Unfortunately, teasing out the impact of environmental exposures on health is complicated. Each day and throughout a lifetime, people are exposed to a mixture of pollutants. And it may be decades before the cumulative effects of those exposures result in a cancer diagnosis. That’s where companion animals may play an important role.

“Given that our pets have much shorter lifespans, but they are living in the same environments with us, monitoring exposures and cancer outcomes in dogs and cats can provide a more rapid assessment of potential cancer risks associated with certain exposures,” said Dr. James DeGregori, workshop presenter and deputy director of the University of Colorado Cancer Center.

Understanding which toxins and surface contaminants people and pets are exposed to is important, but to DeGregori’s point, learning whether these exposures pose potential cancer risks requires time. A helpful method to observe outcomes is through a longitudinal study, which follows a group of participants over time, often many years.

The Golden Retriever Lifetime Study (GRLS) and the Dog Aging Project (DAP) provide proof of principle for longitudinal One Health research. Launched in 2012, the GRLS follows 3,000 golden retrievers from birth to death. The study seeks to identify nutritional, environmental, lifestyle, and genetic risk factors for cancer and other diseases in dogs. Similarly, the Dog Aging Project is following tens of thousands of companion dogs for ten years to understand how genes, lifestyles, and environment influence aging. In addition to helping canines, these large, prospective studies may speed up our understanding of diseases like cancer and aging in people.

Likewise, longitudinal studies in people gather information to advance understanding of everything from disease to mental health to environmental exposures. Currently, the Human Health Exposure Analysis Resource seeks to understand the impact of the environment on human health over a lifetime. The National Cancer Institute also sponsors and supports a variety of long-term studies, including the Connect for Cancer Prevention Study.
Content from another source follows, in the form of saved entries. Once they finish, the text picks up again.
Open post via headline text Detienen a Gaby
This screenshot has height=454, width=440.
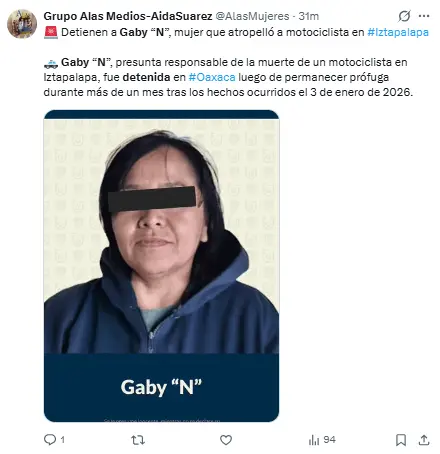(105, 32)
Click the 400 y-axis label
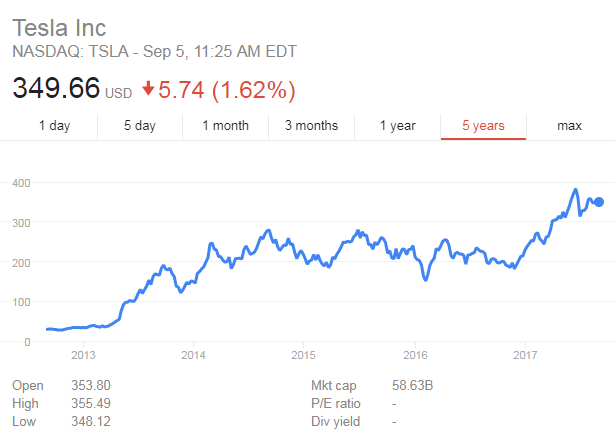615x439 pixels. [x=21, y=183]
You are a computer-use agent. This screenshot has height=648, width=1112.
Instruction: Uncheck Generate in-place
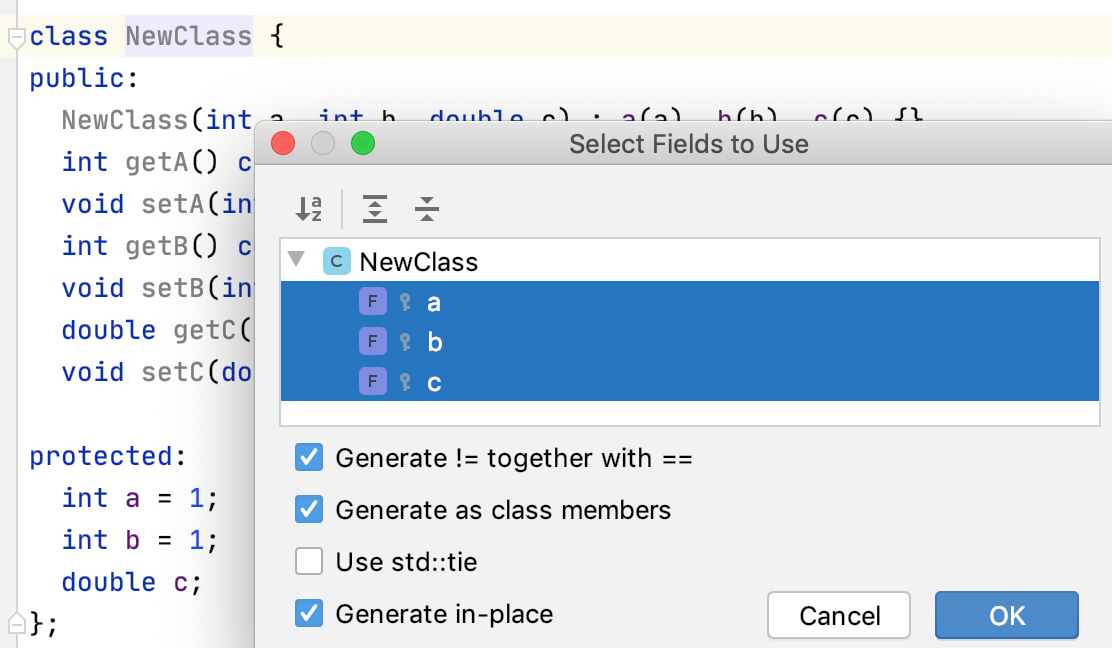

As the workshop progressed, many wondered, what if longitudinal studies and other exposure research merged to follow people and their pets? What could we learn?
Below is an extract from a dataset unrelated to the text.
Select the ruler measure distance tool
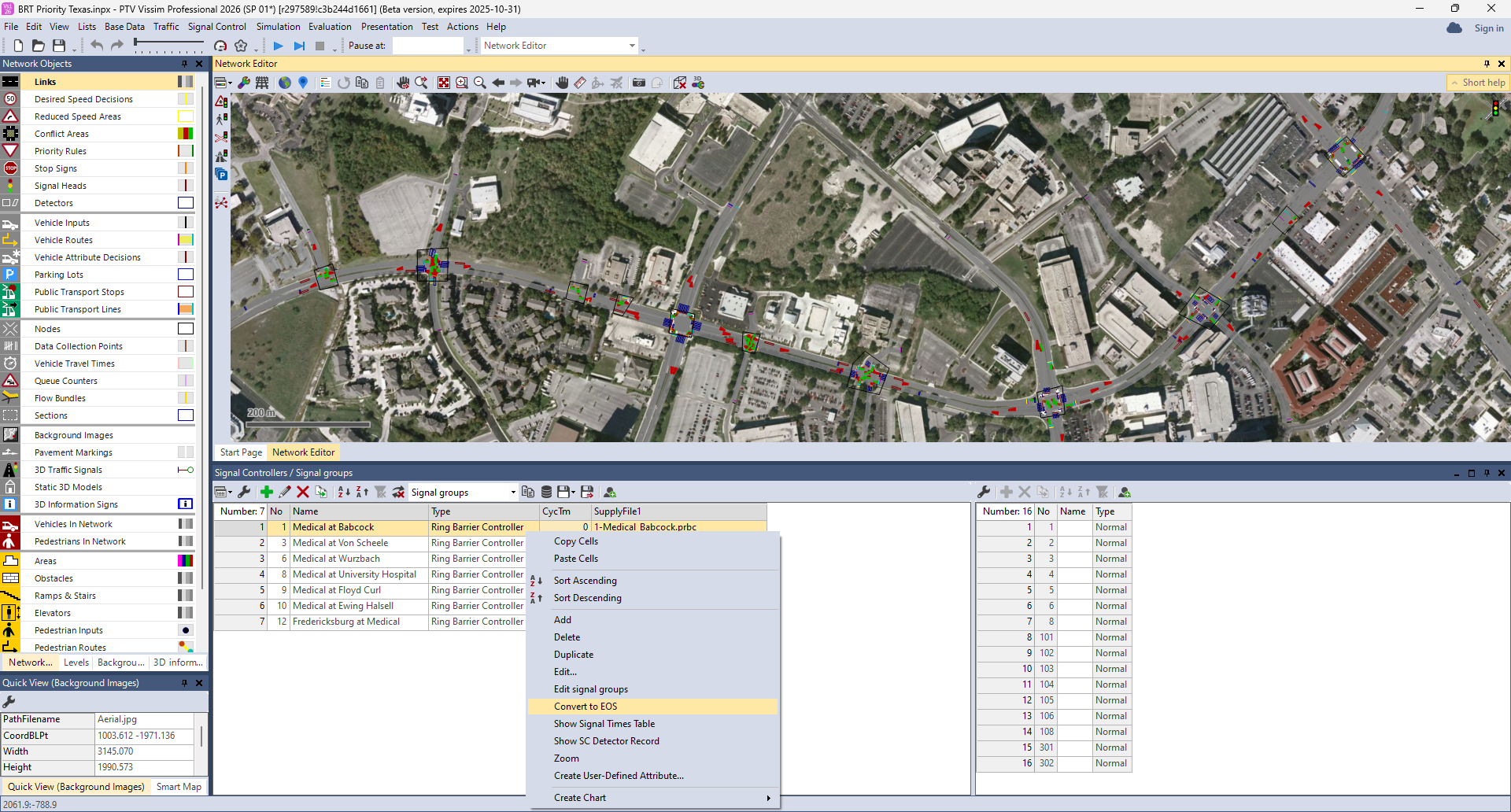The height and width of the screenshot is (812, 1511). pos(580,83)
Workshop presenter Heather Stapleton, Ph.D., an environmental chemist from Duke University, shared her recent work with silicone tags worn by dogs and their owners, which showed a strong correlation between exposures to more than 150 airborne toxicants and surface contaminants. Her work offers one example of how we can simultaneously gather data from people and their pets.

Rena Jones, Ph.D., NCI cancer environmental epidemiologist, offered a look at the sophisticated geospatial tracking exposure models she uses in her work that could provide a translatable system for monitoring the same geographic exposures in pets.
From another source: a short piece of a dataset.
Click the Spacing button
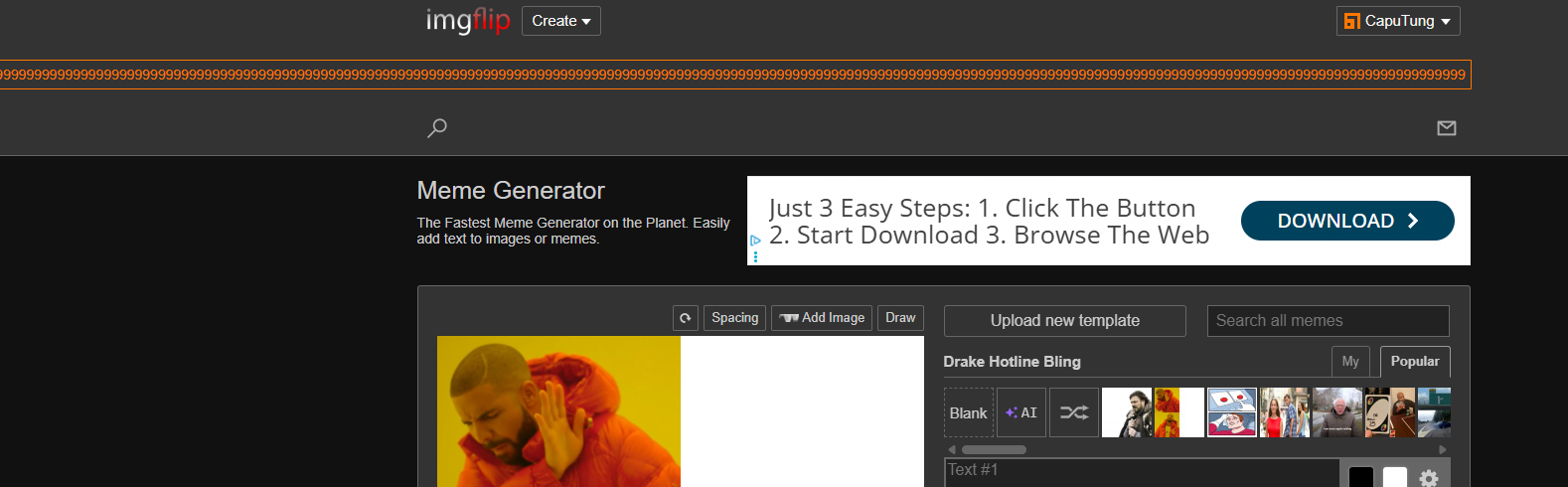The width and height of the screenshot is (1568, 487). click(x=734, y=318)
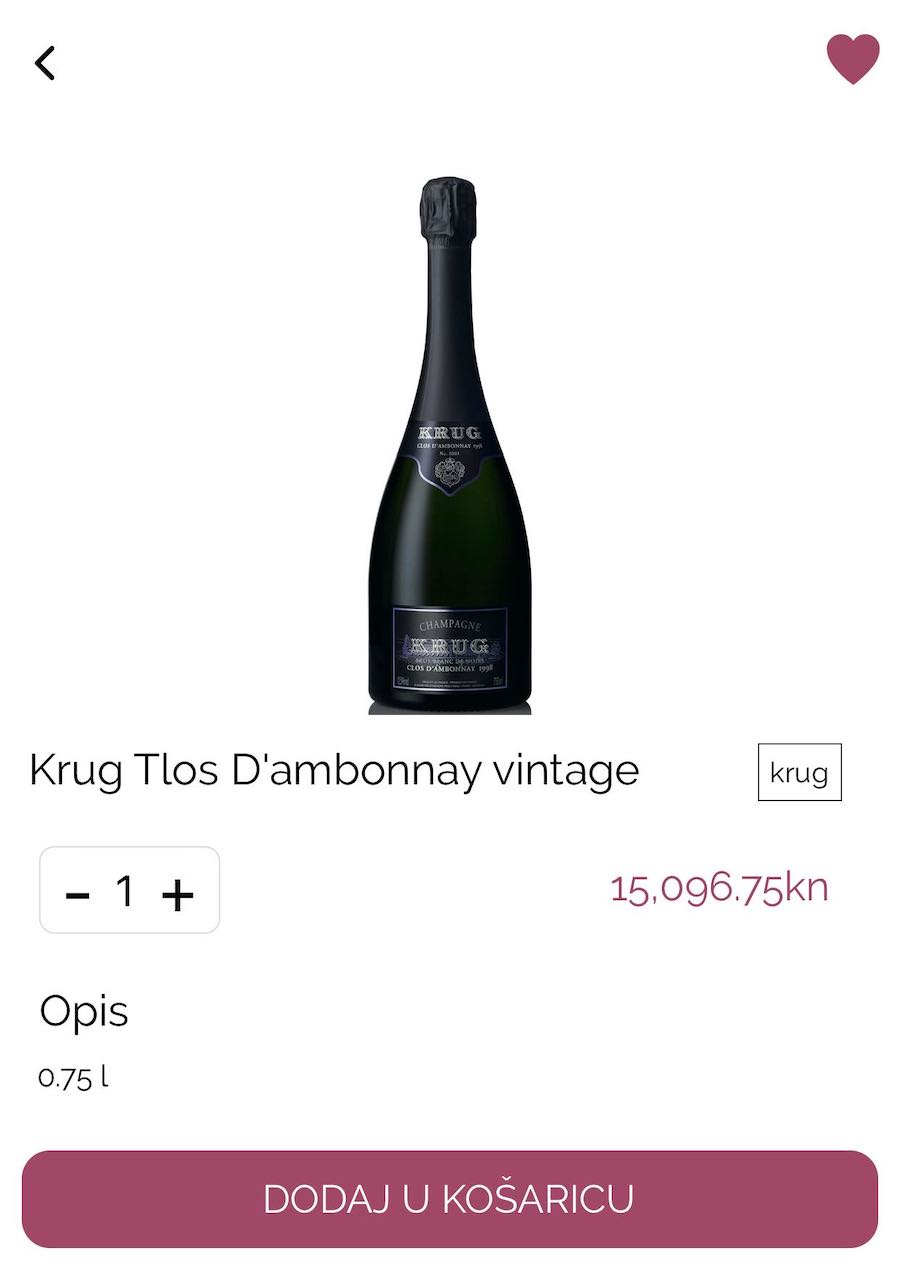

The possibility of new multi-species study designs and the use of Geographic Information System technology to gather comparative exposure data offer promising new directions for research.

VandeWoude, who attended the workshop, shared her enthusiasm for the future.

“It’s exciting to think about next steps and being intentional about combining pets and people into future studies, and developing non-traditional collaborations. There’s been a lot of discussion about what the impact of One Health could be; the purpose of this [workshop] was to jump-start specific research priorities. The wide-ranging expertise coupled with the enthusiasm to learn what other researchers are doing illustrates that we’re at a place in time when people are excited about interdisciplinary opportunities.”

At the opening of the workshop, Sharpless called for new approaches as we enter the next decade of the “golden age” of cancer research. With the interdisciplinary collaborations required to develop solutions for different species, it’s possible One Health encompasses exactly the out-of-the-box thinking we need. In that case, we may not only be encountering the golden age of cancer research but entering the dawn of the golden age of One Health, too.